Directions for this task: From the data below, copy exactly the lines that lie between the one holding "This screenshot has height=687, width=1080." and the one holding "Create a filter", including both, and nothing more.

(Stored entries)

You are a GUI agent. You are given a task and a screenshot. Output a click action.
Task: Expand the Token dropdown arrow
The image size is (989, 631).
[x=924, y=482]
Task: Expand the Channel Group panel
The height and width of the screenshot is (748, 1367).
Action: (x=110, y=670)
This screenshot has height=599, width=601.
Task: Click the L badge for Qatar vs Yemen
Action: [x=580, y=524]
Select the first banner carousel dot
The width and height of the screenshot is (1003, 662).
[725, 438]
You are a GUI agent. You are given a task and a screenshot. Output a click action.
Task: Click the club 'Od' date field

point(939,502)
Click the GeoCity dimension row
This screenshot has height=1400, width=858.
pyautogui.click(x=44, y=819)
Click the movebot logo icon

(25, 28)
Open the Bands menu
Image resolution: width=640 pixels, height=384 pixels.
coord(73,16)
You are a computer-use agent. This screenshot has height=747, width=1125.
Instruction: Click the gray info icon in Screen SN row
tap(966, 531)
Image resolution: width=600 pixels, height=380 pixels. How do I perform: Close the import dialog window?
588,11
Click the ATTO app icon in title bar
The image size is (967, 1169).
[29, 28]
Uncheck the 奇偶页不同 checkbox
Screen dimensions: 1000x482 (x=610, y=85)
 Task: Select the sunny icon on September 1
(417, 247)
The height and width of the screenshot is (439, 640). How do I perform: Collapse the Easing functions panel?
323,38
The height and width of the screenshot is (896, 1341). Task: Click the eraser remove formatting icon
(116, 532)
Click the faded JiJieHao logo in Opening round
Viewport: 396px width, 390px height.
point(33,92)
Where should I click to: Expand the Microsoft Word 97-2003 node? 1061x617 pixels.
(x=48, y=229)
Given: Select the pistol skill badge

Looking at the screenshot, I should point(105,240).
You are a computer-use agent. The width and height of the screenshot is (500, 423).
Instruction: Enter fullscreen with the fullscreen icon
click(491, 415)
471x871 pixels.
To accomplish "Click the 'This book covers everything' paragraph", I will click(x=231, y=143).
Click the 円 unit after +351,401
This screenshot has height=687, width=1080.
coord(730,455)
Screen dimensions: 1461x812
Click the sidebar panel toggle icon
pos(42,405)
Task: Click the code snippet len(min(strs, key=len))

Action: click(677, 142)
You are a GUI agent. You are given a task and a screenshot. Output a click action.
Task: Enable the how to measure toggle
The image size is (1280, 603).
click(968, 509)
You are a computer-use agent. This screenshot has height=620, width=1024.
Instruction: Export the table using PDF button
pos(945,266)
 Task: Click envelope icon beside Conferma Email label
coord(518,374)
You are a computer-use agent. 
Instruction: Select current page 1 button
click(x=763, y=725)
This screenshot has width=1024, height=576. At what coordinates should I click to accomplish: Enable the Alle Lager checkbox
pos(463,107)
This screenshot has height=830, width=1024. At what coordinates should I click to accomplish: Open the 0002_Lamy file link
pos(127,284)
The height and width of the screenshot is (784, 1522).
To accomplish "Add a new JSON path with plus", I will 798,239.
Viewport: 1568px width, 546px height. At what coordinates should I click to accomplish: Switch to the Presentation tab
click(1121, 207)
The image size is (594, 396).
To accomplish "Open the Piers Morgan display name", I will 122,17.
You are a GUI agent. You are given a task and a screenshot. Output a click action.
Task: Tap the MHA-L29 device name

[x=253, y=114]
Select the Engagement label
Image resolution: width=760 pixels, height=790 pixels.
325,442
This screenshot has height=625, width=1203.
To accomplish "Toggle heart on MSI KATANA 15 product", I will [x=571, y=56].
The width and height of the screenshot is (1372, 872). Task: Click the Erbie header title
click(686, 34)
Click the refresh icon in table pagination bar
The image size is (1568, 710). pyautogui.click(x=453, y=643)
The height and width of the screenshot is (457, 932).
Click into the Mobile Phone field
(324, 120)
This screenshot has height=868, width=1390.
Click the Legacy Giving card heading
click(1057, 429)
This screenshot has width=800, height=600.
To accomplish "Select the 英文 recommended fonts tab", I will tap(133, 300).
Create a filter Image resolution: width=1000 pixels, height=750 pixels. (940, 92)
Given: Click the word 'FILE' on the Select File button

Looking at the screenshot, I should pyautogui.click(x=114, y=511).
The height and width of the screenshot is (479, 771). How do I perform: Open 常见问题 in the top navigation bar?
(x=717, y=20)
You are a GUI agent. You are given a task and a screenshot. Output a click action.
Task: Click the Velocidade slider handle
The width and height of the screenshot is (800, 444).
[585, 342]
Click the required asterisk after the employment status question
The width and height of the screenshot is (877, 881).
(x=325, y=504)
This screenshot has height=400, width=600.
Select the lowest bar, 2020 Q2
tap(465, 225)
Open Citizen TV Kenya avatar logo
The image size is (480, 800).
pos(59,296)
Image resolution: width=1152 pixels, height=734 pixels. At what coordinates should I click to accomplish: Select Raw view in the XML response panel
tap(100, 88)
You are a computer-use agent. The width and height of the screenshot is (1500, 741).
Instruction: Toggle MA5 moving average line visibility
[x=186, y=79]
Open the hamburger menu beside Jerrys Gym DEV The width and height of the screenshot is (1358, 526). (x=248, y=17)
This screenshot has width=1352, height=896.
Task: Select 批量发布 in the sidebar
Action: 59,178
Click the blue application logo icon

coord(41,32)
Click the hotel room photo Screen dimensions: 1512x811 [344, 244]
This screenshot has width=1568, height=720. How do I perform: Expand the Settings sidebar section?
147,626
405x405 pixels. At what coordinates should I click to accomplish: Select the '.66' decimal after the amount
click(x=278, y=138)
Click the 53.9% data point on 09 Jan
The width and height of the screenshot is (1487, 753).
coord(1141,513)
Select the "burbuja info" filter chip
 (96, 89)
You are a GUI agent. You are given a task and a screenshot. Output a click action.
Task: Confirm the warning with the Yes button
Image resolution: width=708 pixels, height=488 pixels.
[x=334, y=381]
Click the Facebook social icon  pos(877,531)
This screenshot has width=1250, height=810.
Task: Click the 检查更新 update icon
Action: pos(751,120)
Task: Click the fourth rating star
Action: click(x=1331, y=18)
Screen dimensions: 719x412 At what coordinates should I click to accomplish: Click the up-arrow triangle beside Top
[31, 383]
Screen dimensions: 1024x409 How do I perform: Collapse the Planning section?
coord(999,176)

Answer for this exercise:
This screenshot has height=687, width=1080.
coord(730,455)
Screen dimensions: 1461x812
Click the sidebar panel toggle icon
pos(42,405)
Task: Click the code snippet len(min(strs, key=len))

Action: click(677, 142)
You are a GUI agent. You are given a task and a screenshot. Output a click action.
Task: Enable the how to measure toggle
The image size is (1280, 603).
click(968, 509)
You are a computer-use agent. This screenshot has height=620, width=1024.
Instruction: Export the table using PDF button
pos(945,266)
 Task: Click envelope icon beside Conferma Email label
coord(518,374)
You are a computer-use agent. 
Instruction: Select current page 1 button
click(x=763, y=725)
This screenshot has width=1024, height=576. At what coordinates should I click to accomplish: Enable the Alle Lager checkbox
pos(463,107)
This screenshot has height=830, width=1024. At what coordinates should I click to accomplish: Open the 0002_Lamy file link
pos(127,284)
The height and width of the screenshot is (784, 1522).
To accomplish "Add a new JSON path with plus", I will 798,239.
Viewport: 1568px width, 546px height. At what coordinates should I click to accomplish: Switch to the Presentation tab
click(1121, 207)
The image size is (594, 396).
To accomplish "Open the Piers Morgan display name", I will 122,17.
You are a GUI agent. You are given a task and a screenshot. Output a click action.
Task: Tap the MHA-L29 device name

[x=253, y=114]
Select the Engagement label
Image resolution: width=760 pixels, height=790 pixels.
325,442
This screenshot has height=625, width=1203.
To accomplish "Toggle heart on MSI KATANA 15 product", I will [x=571, y=56].
The width and height of the screenshot is (1372, 872). Task: Click the Erbie header title
click(686, 34)
Click the refresh icon in table pagination bar
The image size is (1568, 710). pyautogui.click(x=453, y=643)
The height and width of the screenshot is (457, 932).
Click into the Mobile Phone field
(324, 120)
This screenshot has height=868, width=1390.
Click the Legacy Giving card heading
click(1057, 429)
This screenshot has width=800, height=600.
To accomplish "Select the 英文 recommended fonts tab", I will tap(133, 300).
Create a filter Image resolution: width=1000 pixels, height=750 pixels. (940, 92)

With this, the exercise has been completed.